[Problems and tasks]
1. Translate this sentence from the discussion about saving high scores into Spanish: "Plus, it might not even be worth going through the hassle of encrypting the scores since it is only a local leader board."
2. Extend the discussion about saving high scores, starting after its last sentence.

[Passage for review]
I've read a few posts about using PlayerPrefs to save the data and a few that say that creating a textfile to store the scores in would be better.
Which would be the best way?
Both ways seem valid, using PlayerPrefs does seem like a slightly simpler solution though.
You could for example save an array in your PlayerPrefs of all the highscores by using PlayerPrefsX.
I think reading the scores from a text file would probably require a bit of extra coding (maybe the text file would be a couple bytes smaller though?)
Personally, I'd serialize it in binary so that it's harder to edit by players. That would allow you to create/check a hash against a hash generator to check if it's been modified by the player.
Some useful tips to that end.
Couldn't you just as well encrypt the playerprefs values though?
Plus, it might not even be worth going through the hassle of encrypting the scores since it is only a local leader board.
@iwaldrop, quick question about the hash generation - Would you need to store one hashed and one non-hashed version of each value? And then each time you get the value you would generate a new hash from the non-hashed value and check it against the previously saved hash value?

Dataset entries:
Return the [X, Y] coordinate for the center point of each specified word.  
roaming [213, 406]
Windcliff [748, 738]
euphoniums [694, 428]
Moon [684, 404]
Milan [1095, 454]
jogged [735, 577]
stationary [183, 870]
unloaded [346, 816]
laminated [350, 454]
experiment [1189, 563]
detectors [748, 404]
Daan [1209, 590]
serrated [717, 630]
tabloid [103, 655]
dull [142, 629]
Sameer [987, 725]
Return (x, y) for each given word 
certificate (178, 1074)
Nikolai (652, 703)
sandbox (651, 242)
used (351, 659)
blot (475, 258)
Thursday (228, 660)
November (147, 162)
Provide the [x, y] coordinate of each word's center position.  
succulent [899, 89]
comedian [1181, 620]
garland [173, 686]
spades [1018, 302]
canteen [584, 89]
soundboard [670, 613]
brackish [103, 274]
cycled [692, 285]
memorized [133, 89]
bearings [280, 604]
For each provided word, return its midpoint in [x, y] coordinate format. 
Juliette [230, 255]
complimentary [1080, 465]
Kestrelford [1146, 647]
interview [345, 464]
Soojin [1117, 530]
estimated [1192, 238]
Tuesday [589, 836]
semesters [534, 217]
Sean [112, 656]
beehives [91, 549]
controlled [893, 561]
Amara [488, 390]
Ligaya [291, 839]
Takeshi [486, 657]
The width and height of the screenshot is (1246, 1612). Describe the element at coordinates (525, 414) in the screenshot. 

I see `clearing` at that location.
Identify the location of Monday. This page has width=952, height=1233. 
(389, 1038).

[Solved problems]
1. Además, puede que ni siquiera valga la pena tomarse la molestia de cifrar las puntuaciones, ya que solo es una tabla de clasificación local.

2.
So the logic would be something like:
if(GenerateNewHash(NonHashedValue) == HashedValue)
Sorry for the extra question.
Well, let me give you a for instance:
Two friends are competing in the same game, showing each other their leader-boards and motivating one another to do better...this actually happened between a group of my friends and Gradius V. Without having the score values protected from user tweaking, one could just go in, change their score to something higher, and win. Her other friends might give up, or play for a long time against an unachievable bar. I think it's comes down to just going that extra step to ensure that your products are 'tight'.
Saving the value in plain-text kind of defeats the purpose of serializing to binary in the first place. If someone actually went through the trouble of finding the scores in the binary file it would be a trivial matter for them to edit the plain text versions too. No, what you do is save the hash. Your code creates the hash and is, for all practical purposes, 'black-box'.
A quick search found John Skeet's answer to be quite good: link.
Thanks for the reply, think I will have to go over it again in the morning.